Leia

 

 

 

 

 

- O cafezinho

        

     Seu Jurandir rodava a empresa com um carrinho repleto de garrafas térmicas.  Era o cafezinho servido por volta das 10 e pouco da manhã e quatro e tanto da tarde.  Os funcionários paravam, conversavam enquanto o copeiro enchia os copinhos.  O tempo passou e instalaram máquinas nos corredores para o café que era chamado de expresso. Talvez, porque saísse rápido e teria de ser bebido idem para todos voltarem logo ao trabalho.

         Havia uma piada sobre um leão que entrou numa repartição pública e foi comendo os funcionários.  Só foram notar algo estranho quando a fera devorou o rapaz do cafezinho, o único servidor a fazer falta.

         O cafezinho sumiu.  Aquele coado cuja máquina ficava visível nos bares junto com os açucareiros atraindo inúmeros fregueses, aquele servido em xícaras, se tornou raro.  Em muitos locais, havia um balcão só para o cafezinho.  Era para ser tomado celebrando encontros, discutindo problemas ou solitariamente enquanto se pensava. 

          Cafezinho já foi sinônimo de hospitalidade.  Certa vez, ouvi Martinho da Vila falando que, nos morros de antigamente, se alguém estivesse de visita não saía sem um café.  Era o acolhimento, o aviso de que a pessoa era bem-vinda.  Tal costume era espalhado em todos os lares.  Um copo d’água e um cafezinho não faltavam para quem batesse na porta.  É certo que ainda não se vivia cercado de grades e de medo.  Talvez, por isso, a nostalgia do cafezinho seja mais acentuada.  O líquido fumegando numa xícara representa um período feliz no qual se podia expressar a solidariedade por uma pessoa ou a satisfação de receber alguém.

         Além da xícara, tomava-se café no copo – máximo da informalidade – ou na caneca, se fosse com o escudo do time, representava a autêntica alegria por ingerir a bebida.  Café já significou competência quando se dizia que alguém poderia realizar a tarefa porque o tinha no bule. 

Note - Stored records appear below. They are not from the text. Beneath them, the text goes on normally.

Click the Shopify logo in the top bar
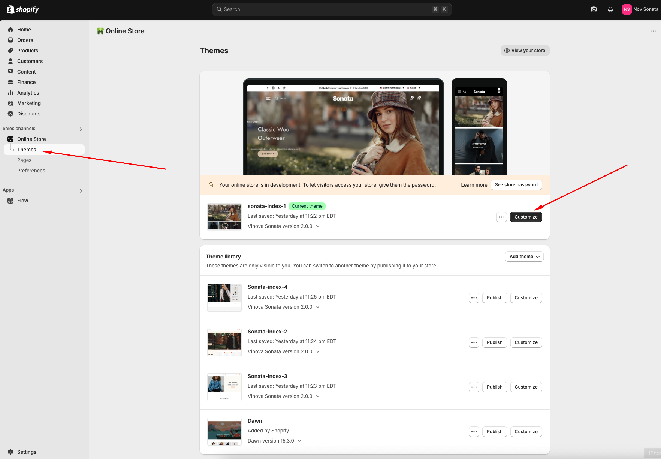The height and width of the screenshot is (459, 661). pos(23,9)
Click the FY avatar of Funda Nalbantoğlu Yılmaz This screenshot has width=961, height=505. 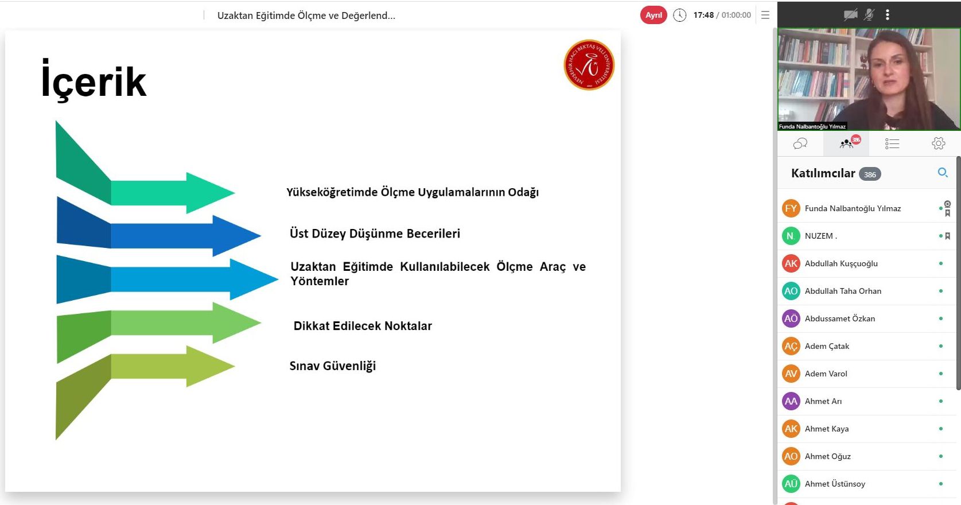[x=791, y=208]
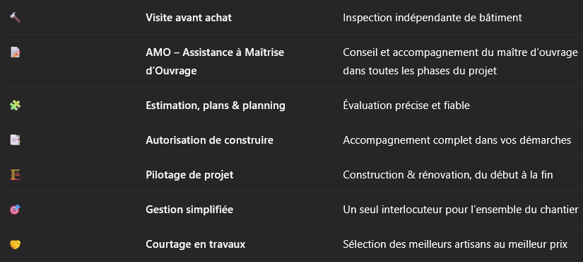Click the memo pencil icon beside AMO

point(15,52)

Na canção “El último café”, interpretação primorosa de Suzana Rinaldi, é o momento da separação, do amor terminado quando a única saída é tomar o café definitivo dos que se amaram um dia, mas não se vão reencontrar.

         Nas aulas de francês, aprendia-se um poema de Jacques Prévert sobre alguém que via a pessoa amada pegar a xícara, encher de café, misturar com o leite, mexer e ir embora definitivamente.

         O cafezinho tem histórias e faz falta.  Talvez, numa época com tantos movimentos de resgate, a volta do cafezinho tenha espaço.  Claro que não haverá pessoas enchendo as ruas com palavras de ordem e cartazes.  Porém, quem sabe uma agitação nas redes sociais?  O cafezinho tem de voltar aos bares, aos botequins, aos restaurantes até sofisticados.  Abaixo o café de máquina porque o café de coador tem mais e dá mais gosto.

         Se o movimento pela volta do cafezinho der em nada e acabar em pizza.  Na trincheira, estarão os admiradores do cafezinho vencidos é certo.  Com um gosto amargo de derrota que nada se assemelha ao sabor do café.  Mas, com a consciência do dever cumprido.